COMP-598 Topics in Computer Science: Applied Machine Learning

Syllabus - Fall 2014


General Information

Location:Trottier, ENGTR 2120
Times:Tuesday / Thursday, 11:30am-1:00pm
Instructor:
 
 
Prof. Joelle Pineau, School of Computer Science
Email: jpineau@cs.mcgill.ca
Office: McConnell 106N
Office hours: Thursday, 1:00-2:30pm
Teaching assistants:
 
 
Pierre-Luc Bacon
Email: pbacon@cs.mcgill.ca
Office: McConnell 111
Office hours: Wednesday, 11am
Angus Leigh
Email: angus.leigh@cs.mcgill.ca
Office: McConnell 111
Office hours: Wednesday, 11am
Class web page:
 
http://www.cs.mcgill.ca/~jpineau/comp598

Course Description

The course will cover selected topics and new developments in Data mining and Machine learning, with a particular emphasis on good methods and practices for effective deployment of real systems. We will study commonly used algorithms and techniques, including clustering, neural networks, support vector machines, decision trees. We will also discuss methods to address practical issues such as feature selection and dimensionality reduction, error estimation and empirical validation, algorithm design and parallelization, and handling of large datasets.

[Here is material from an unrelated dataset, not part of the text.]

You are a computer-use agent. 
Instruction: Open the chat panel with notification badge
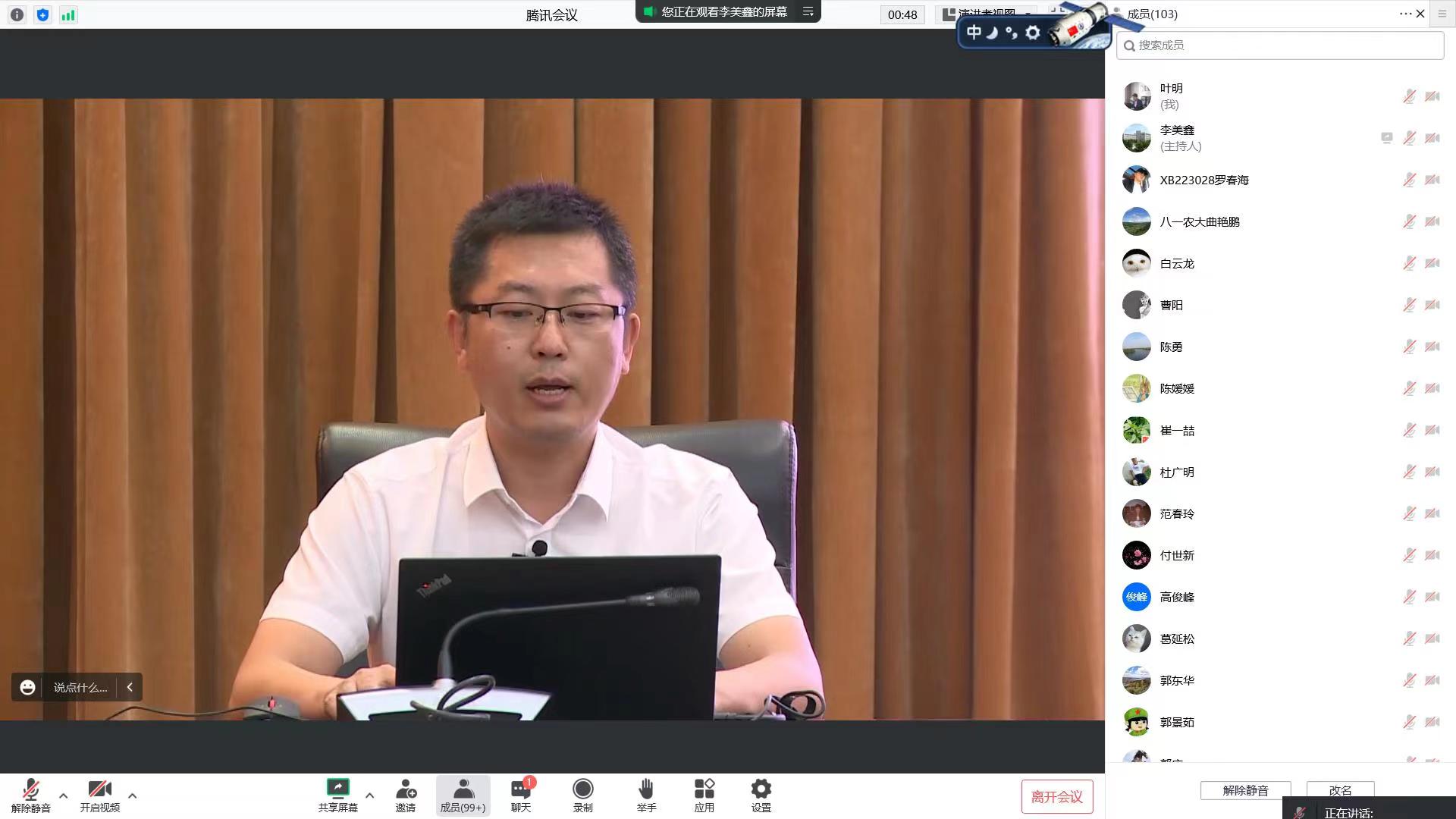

Course content (subject to minor changes):

  1. Linear regression. Linear classification.
  2. Performance evaluation, overfitting, cross-validation, bias-variance analysis, error estimation.
  3. Naive Bayes.
  4. Decision trees. Regression trees and ensemble methods.
  5. Cost-sensitive learning.
  6. Support vector machines.
  7. Artificial neural networks. Deep learning.
  8. Feature selection. Dimensionality reduction. Regularization.
  9. Online / streaming data.
  10. Data structures and Map-Reduce.
  11. Unsupervised learning and clustering. Semi-supervised learning.
  12. Applications.

Reference Materials

There is no required textbook. Lecture notes and references will be available from the course web page. The following texts can also be very useful:
  1. Trevor Hastie, Robert Tibshirani and Jerome Friedman. The Elements of Statistical Learning: Data Mining, Inference, and Prediction, 2nd Edition. Springer. 2009. Available free online.
  2. Christopher Bishop. Pattern Recognition and Machine Learning. Springer. 2007.
  3. Kevin Murphy. Machine Learning: A Probabilistic Perspective. The MIT Press. 2012.
  4. David MacKay. Information Theory, Inference and Learning Algorithms. Cambridge University Press. 2003.
  5. Richard Duda, Peter Hard and David Stork. Pattern Classification. 2nd Edition. Wiley & Sons. 2001.

Prerequisites / Anterequesites

Basic knowledge of a programming language is required. Basic knowledge of probabilities/statistics, calculus and linear algebra is required. Example courses at McGill providing sufficient background in probability are MATH-323 or ECSE-305. Some AI background is recommended, as provided, for instance by COMP-424 or ECSE-526, but not required. If you have doubts regarding your background, please contact me to discuss it.

Students who took COMP-652 in 2012 or before CANNOT take COMP-598. Starting in Fall 2013, COMP-598 and COMP-652 were designed to avoid significant overlap; you can take either or both.

The courses is intended for hard-working, technically skilled, highly motivated students. Participants will be expected to display initiative, creativity, scientific rigour, critical thinking, and good communication skills.

Evaluation Criteria

The class grade will be based on the following components:

The weekly exercises will consist of quizzes (in class) or practical work (take-home) designed to develop basic understanding of the course material as we progress through the topics. They are optional and will not be graded, but solutions will be provided. The exercises will provide good practice for the midterm.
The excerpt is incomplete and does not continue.